中華民國のジャーナリストで産経新聞前台北支局長の 矢板明夫氏は自らのFacebookアカウントでこれは、「中国と台湾は互いに隷属しない」という政治的現実を、最も平易かつ直接的な方法で国際社会に証明し、中共が長年固守してきた政治的な物語(ナラティブ)を突き崩す結果となったと指摘している。
「言及する価値なし」に潜む北京の論理矛盾
中国側は、石平氏の公開発言に対し「言及する価値もない(不值一提)」と反応したが、この対応には致命的な論理矛盾が含まれていると矢板氏は指摘している。
第一に、本当に価値がない人物であれば、なぜ過去に制裁対象としたのか説明がつかない。 第二に、中国外交部と国務院台湾事務弁公室(国台辦)が、ほぼ完全に一致した文言で反応したことである。

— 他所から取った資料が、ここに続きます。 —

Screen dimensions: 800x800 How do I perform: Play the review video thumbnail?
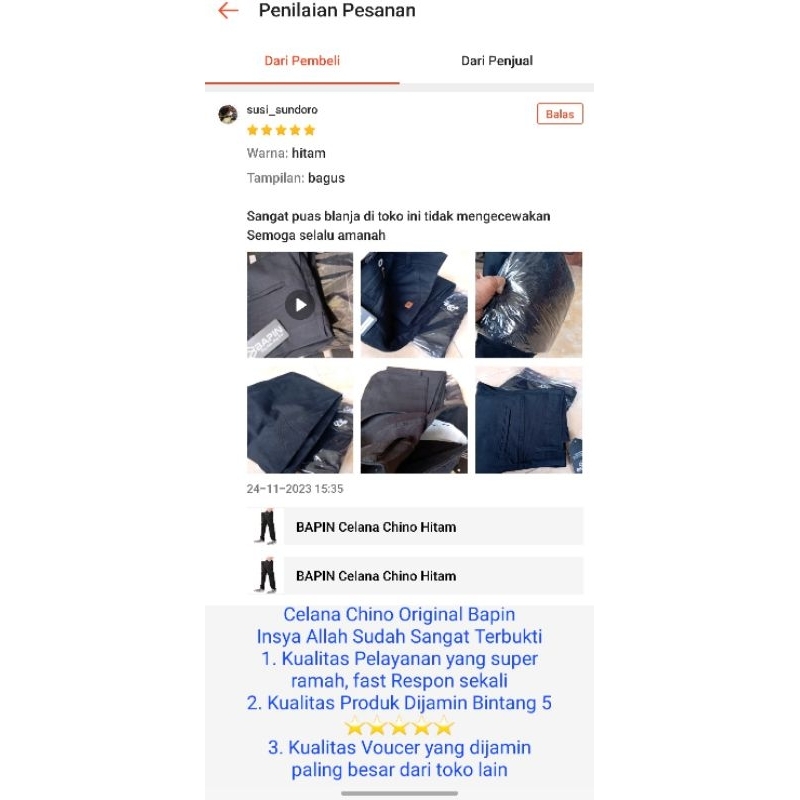click(300, 305)
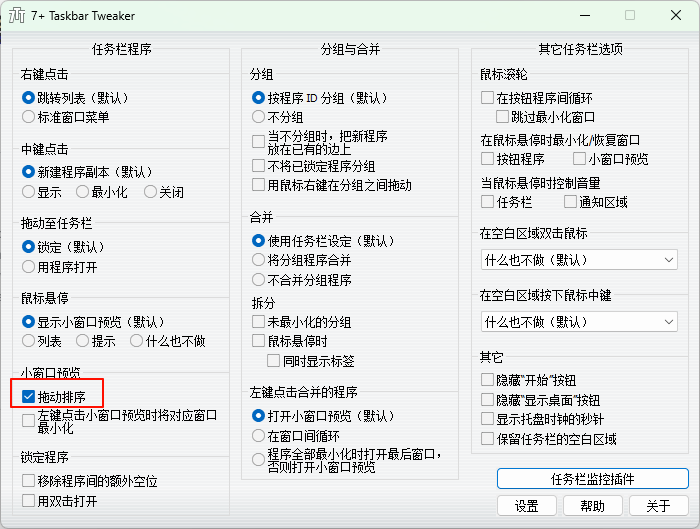Open 在空白区域双击鼠标 dropdown
This screenshot has height=529, width=700.
coord(579,260)
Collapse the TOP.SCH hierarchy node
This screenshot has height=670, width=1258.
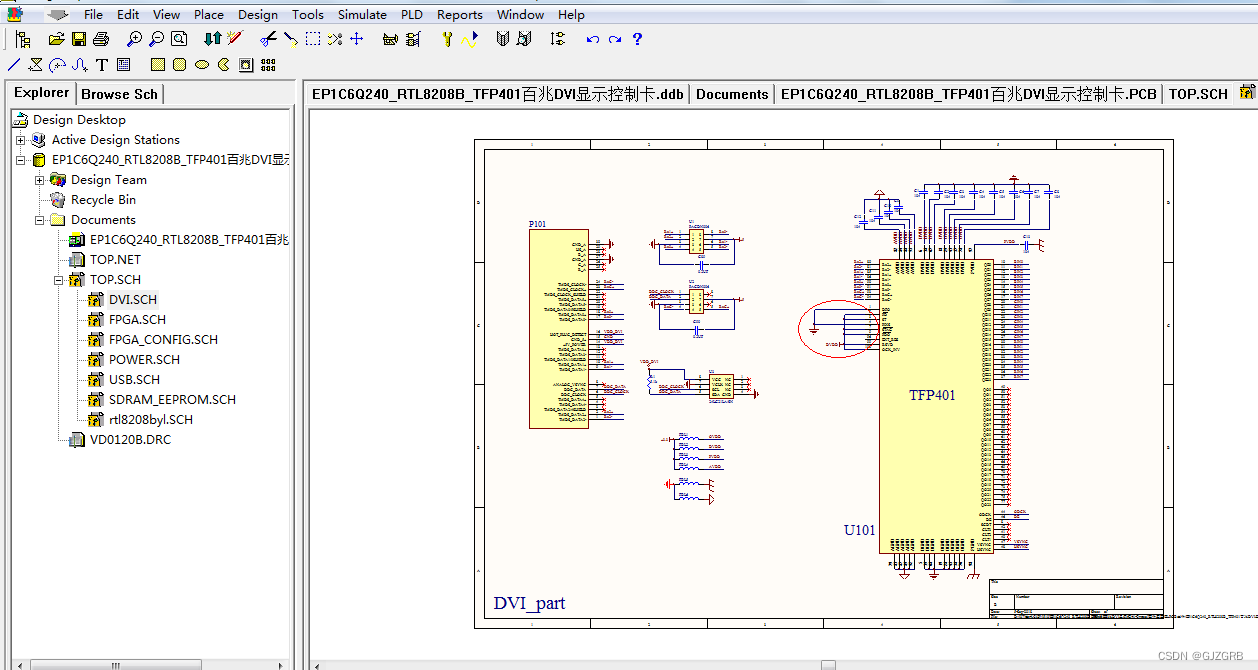click(x=59, y=279)
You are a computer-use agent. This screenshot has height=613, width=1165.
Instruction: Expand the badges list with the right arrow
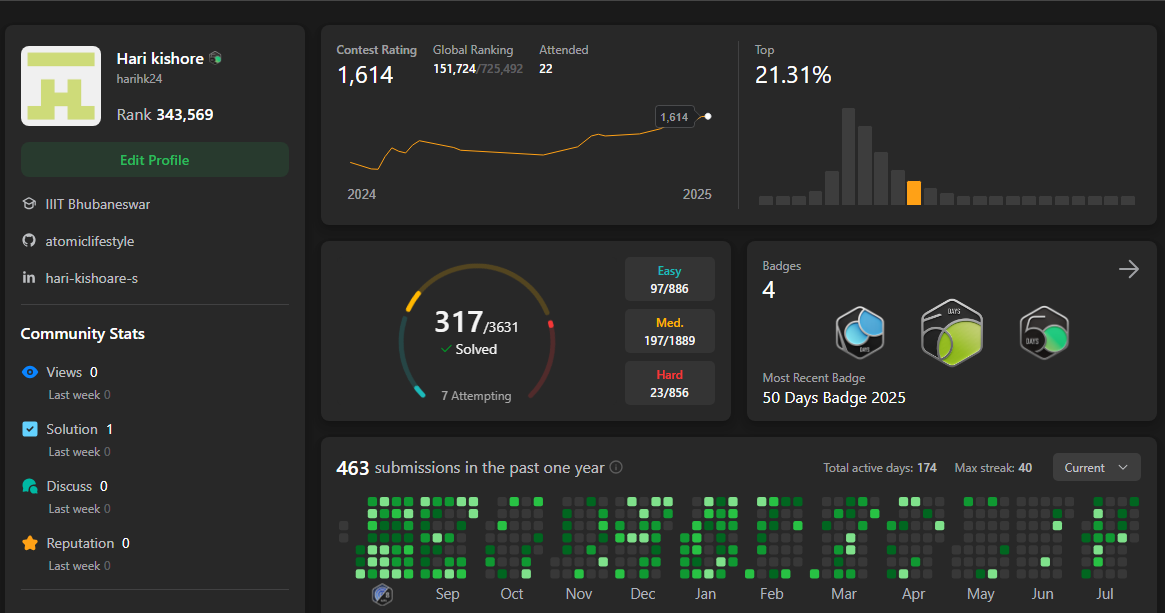1128,268
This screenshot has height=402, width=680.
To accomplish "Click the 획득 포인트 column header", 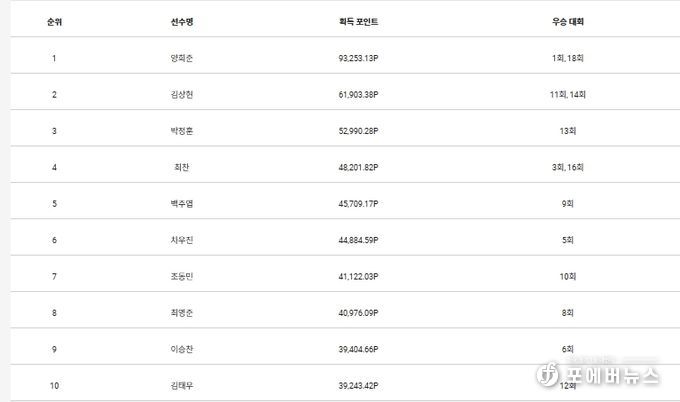I will (x=358, y=22).
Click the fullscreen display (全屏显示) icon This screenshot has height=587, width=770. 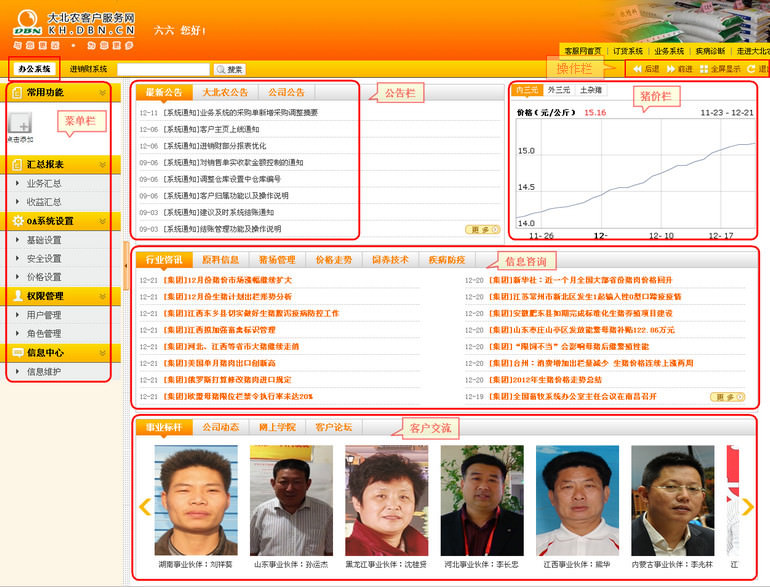click(702, 69)

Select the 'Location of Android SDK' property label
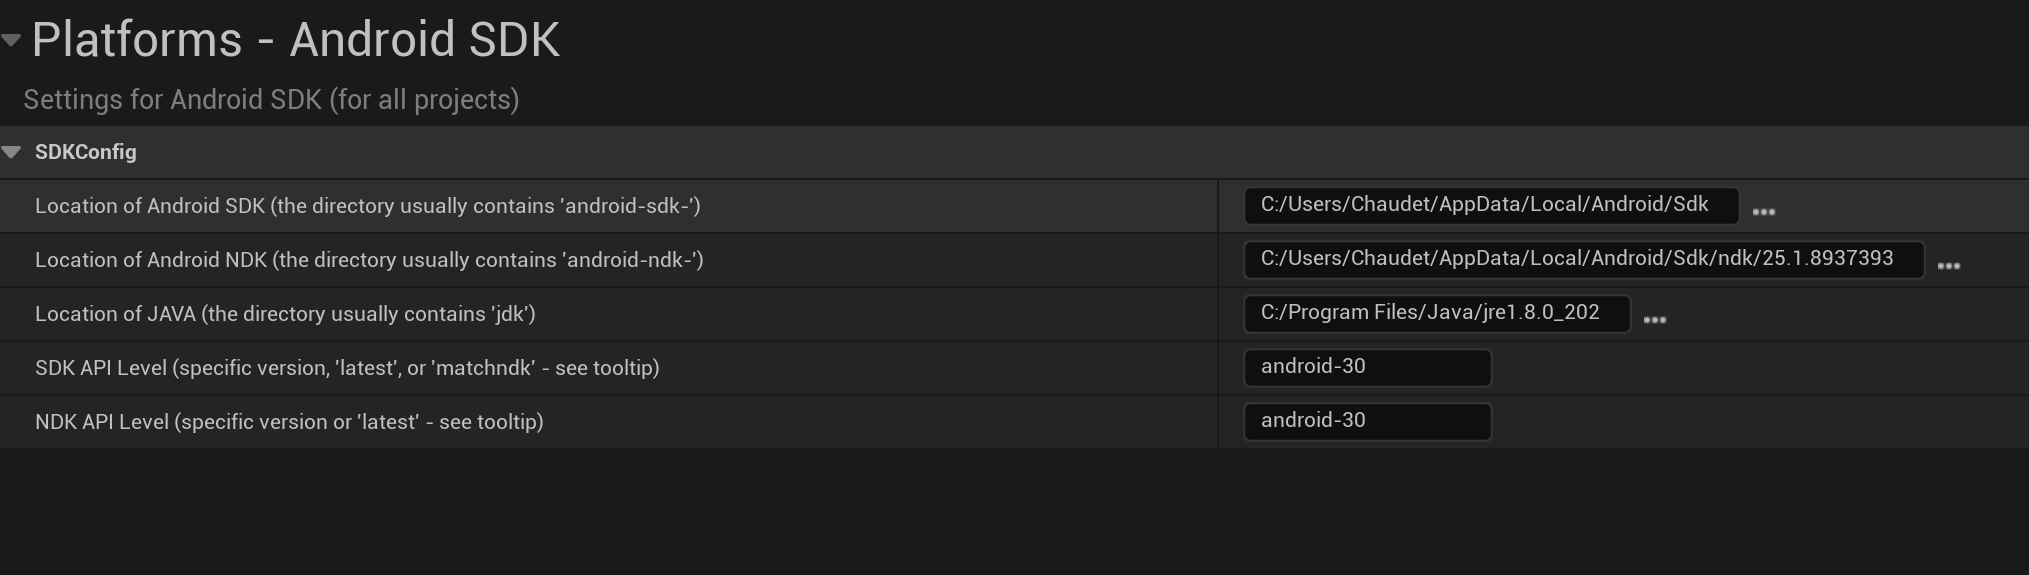click(x=367, y=206)
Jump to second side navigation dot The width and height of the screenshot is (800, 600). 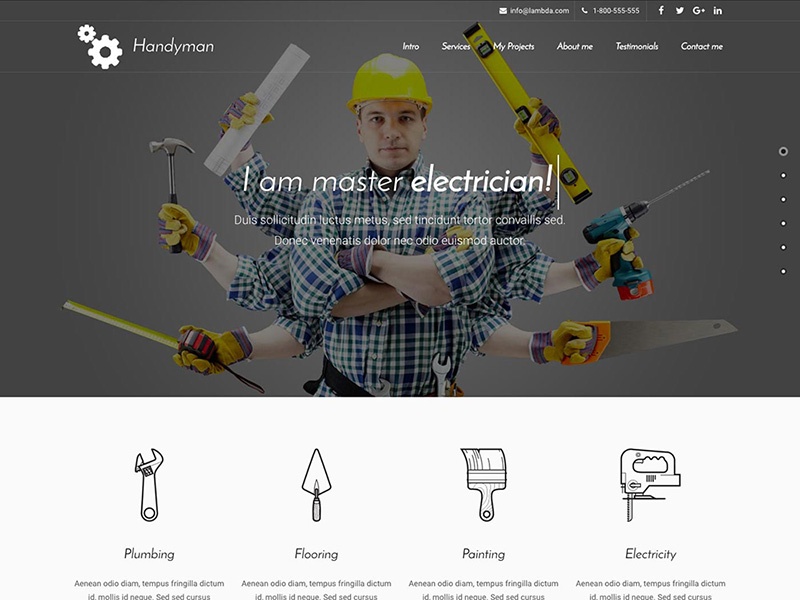(783, 175)
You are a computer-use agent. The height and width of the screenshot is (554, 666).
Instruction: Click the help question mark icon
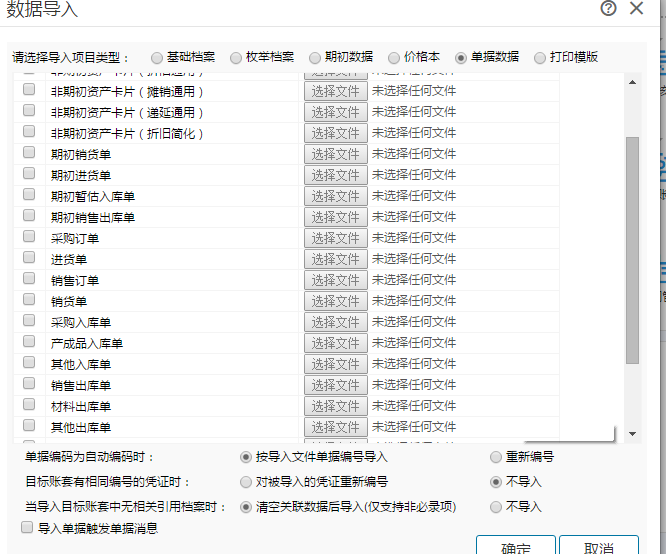608,9
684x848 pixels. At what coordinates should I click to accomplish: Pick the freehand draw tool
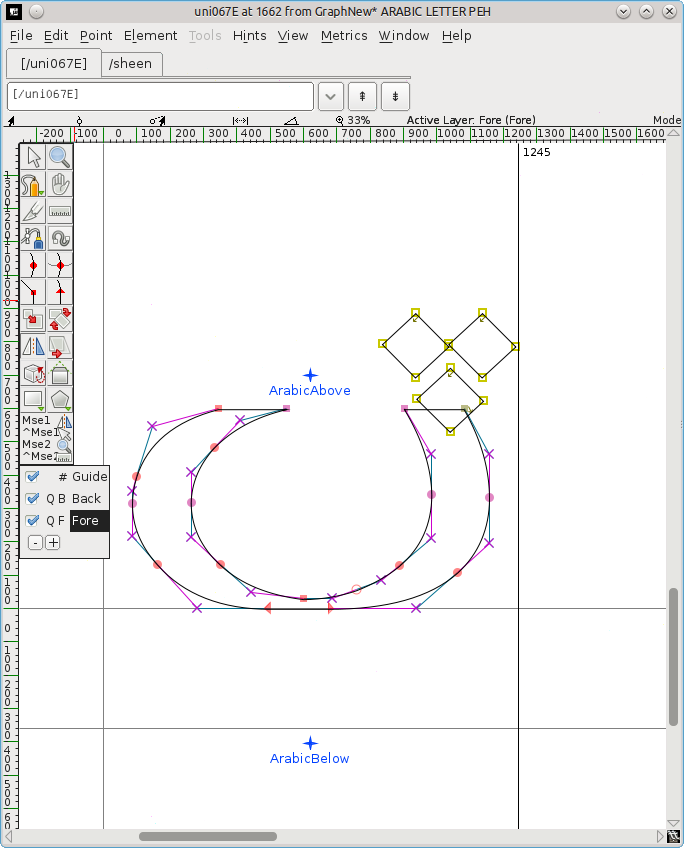click(34, 184)
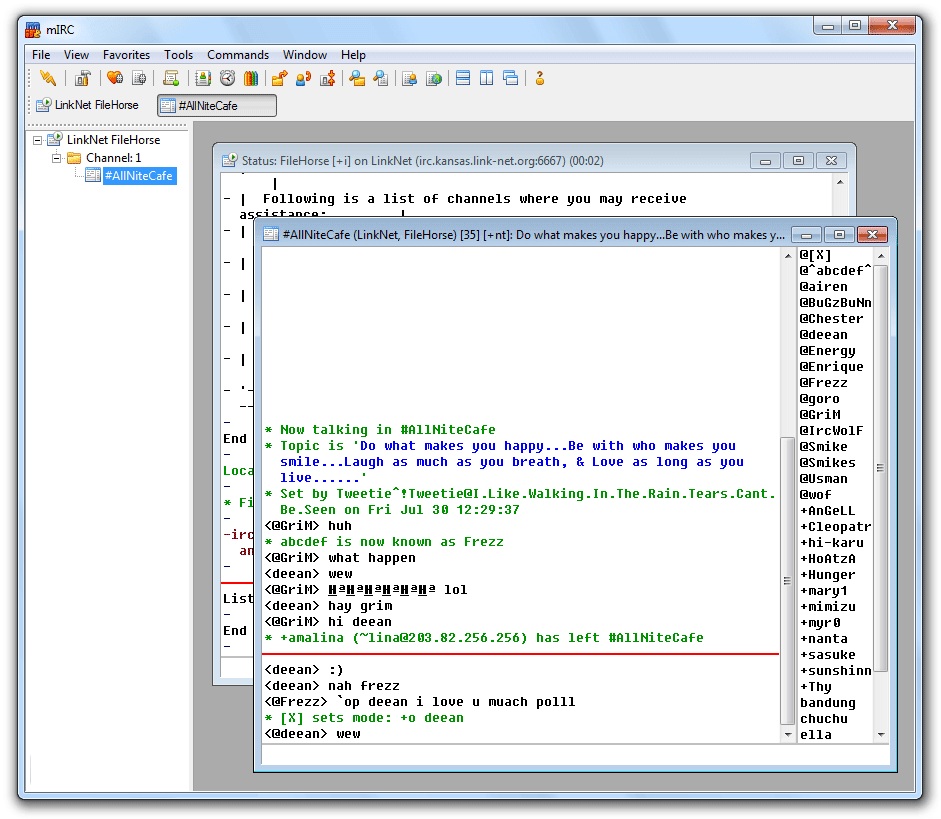Image resolution: width=941 pixels, height=819 pixels.
Task: Click the alarm clock Timer icon
Action: pyautogui.click(x=227, y=79)
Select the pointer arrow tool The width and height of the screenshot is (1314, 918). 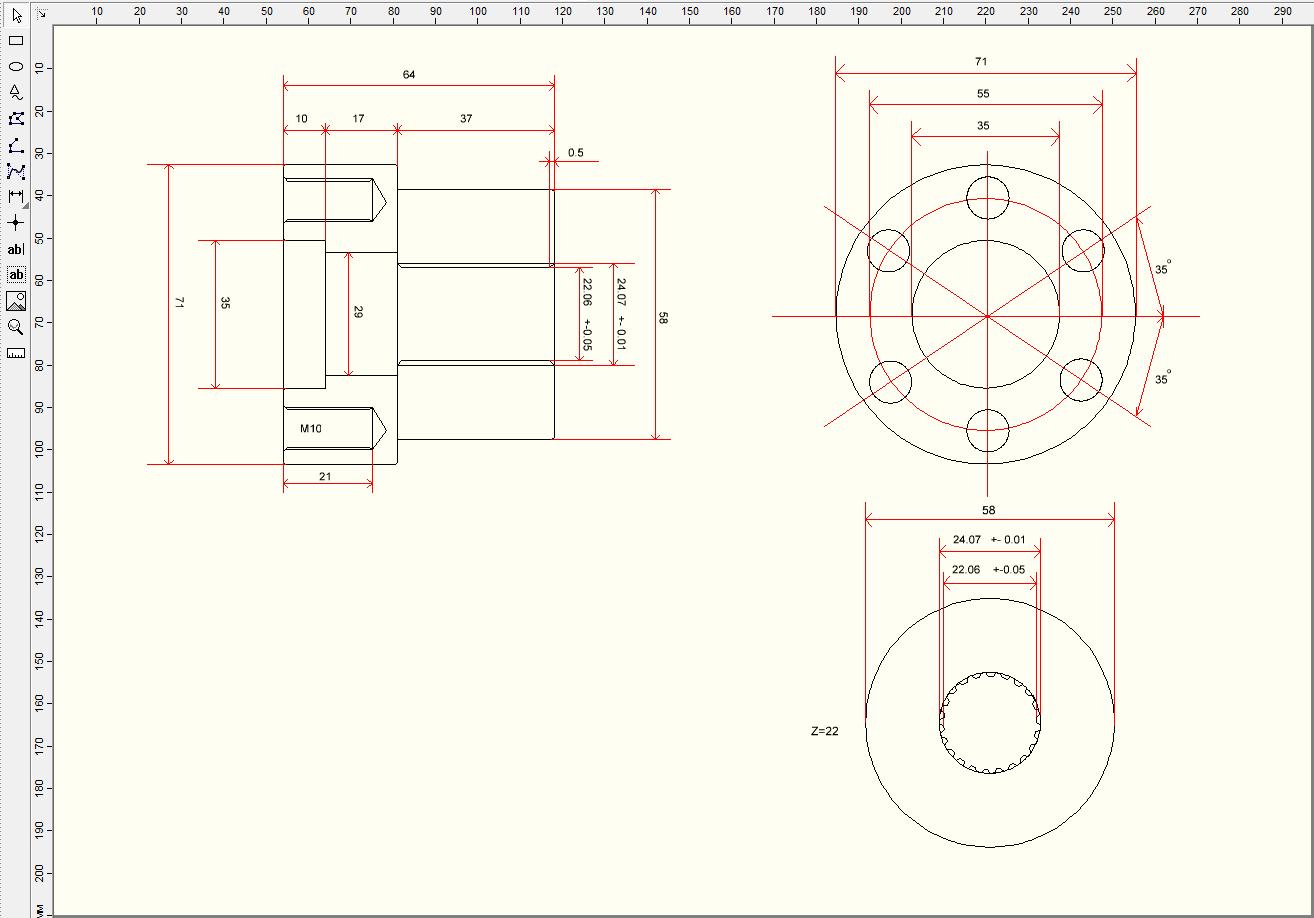pos(15,15)
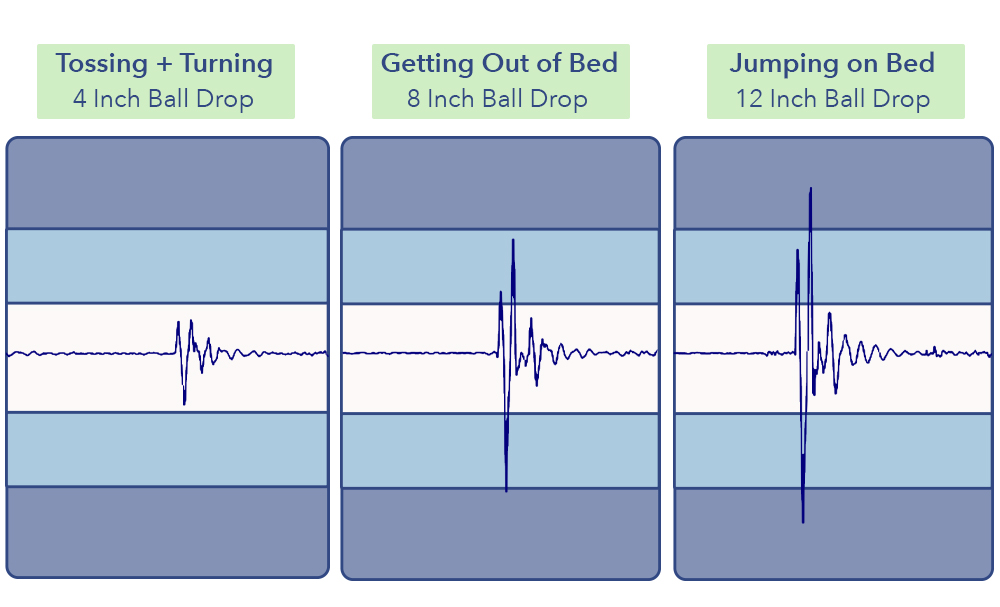Image resolution: width=1000 pixels, height=607 pixels.
Task: Click the lowest trough in the 12 inch chart
Action: [803, 519]
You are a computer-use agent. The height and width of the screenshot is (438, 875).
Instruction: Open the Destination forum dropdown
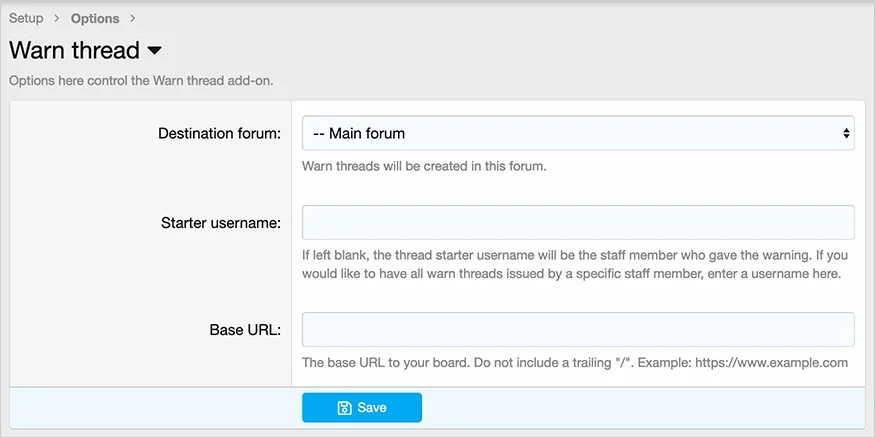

矢板氏の長年の中国取材経験によれば、部署を超えて文言を統一する調整が行われるのは、当局がその事象を「重大事件」と認定した場合に限られるという。つまり今回の中共の反応は表向きの無視とは裏腹に、この訪問を深刻な事態として受け止めていることが露呈した結果となった。
北京側が有効な反論の論理を構築できず、単なる無視を決め込んだことは、日本国内の対中言論にも影響を与えた。いつも中国を擁護している議員や言論界の専門家もこの件に関しては沈黙を守っている。
矢板氏は中国共産党を擁護してきた人々に対し、北京が弁解の材料(論述)を提供できなかったため、彼らは代理で弁明する言葉を失い、沈黙に陥る状態に追い込まれたと述べた。
同氏は投稿の中で台湾北社社長の羅浚晅医師が、今回の事象を次のような鮮烈な比喩で以下のように表現したことを紹介している。
「アメリカが軍を出してベネズエラのマドゥロ大統領を拘束したことが習近平への強烈なパンチだったとすれば、石平氏の台湾訪問は、日本がそこにさらに追い打ちのパンチを見舞ったようなものだ」
石平氏の台湾訪問は、中国の主権が台湾に及ばないことを可視化し、北京の焦りを誘発することで、日台の連帯を強く印象づける外交的成果となったと言える。